Calling all scholars: the American Irish Historical Society maintains the most complete private collection of Irish-American and Irish literature and history in the United States — some 10,000 volumes. Founded in Boston in 1897, the society seeks to celebrate, record, and highlight “the values of Irish culture that contribute to the growth of” the United States. In addition to opening the library to the public, the society holds numerous events, featuring politicians, novelists, historians, musicians, and directors, among others.
During the Great Hunger in Ireland, close to 1 million people died and almost the same number emigrated, many to the United States. Brian Tolle‘s Irish Hunger Memorial peacefully memorializes the dead. It features a re-created cottage, Irish flora, and stones from each of Ireland’s 32 counties. Text along the memorial’s base describes the Great Hunger and includes reports on hunger today around the world. The work stands humbly amidst the luxury and touristiness of Battery Park City.
At the Irish Repertory Theatre, you can see classic and contemporary theater, music, and dance performances by Irish-American and Irish artists. In addition, for more than 25 years, the theater has staged “works of other cultures interpreted through the lens of an Irish sensibility,” as well as encouraging the development of such a sensibility and maintaining a distinct Irish culture. Today, it’s the only theater in the city that exclusively stages Irish-American and Irish works. Note: Irish Rep is currently performing at the DR2 Theatre at 103 East 15th St. during renovations.
The New York Irish Center welcomes any and all to its Long Island City space to learn more about Irish culture. Indeed, just check out its mission statement: “providing a home for the Irish at heart, building community through culture, identity, and friendship.” Founded and maintained by a group who left Ireland in the 1980s and 1990s, the center offers classes, programs, and events (some with pancakes, as pictured).

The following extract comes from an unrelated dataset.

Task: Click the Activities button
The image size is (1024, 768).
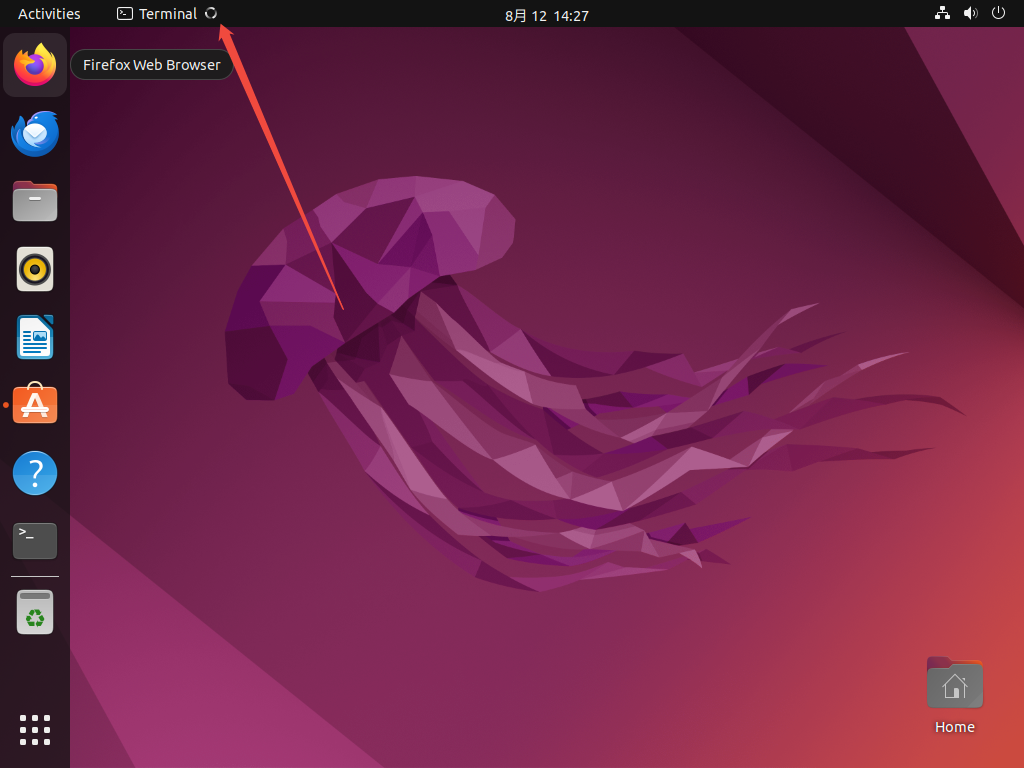Action: (x=49, y=14)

St. Patrick was first brought to Ireland as a slave. He escaped back to what was then Roman Britain, became a cleric, and then returned to the Emerald Isle, eventually rising to the rank of bishop. According to legend, he introduced the country to the Holy Trinity using a shamrock. Construction began on St. Patrick’s, perhaps the city’s most famous cathedral, many centuries later, and the church has since witnessed such events as Andy Warhol’s funeral and Liza Minnelli’s wedding to David Gest.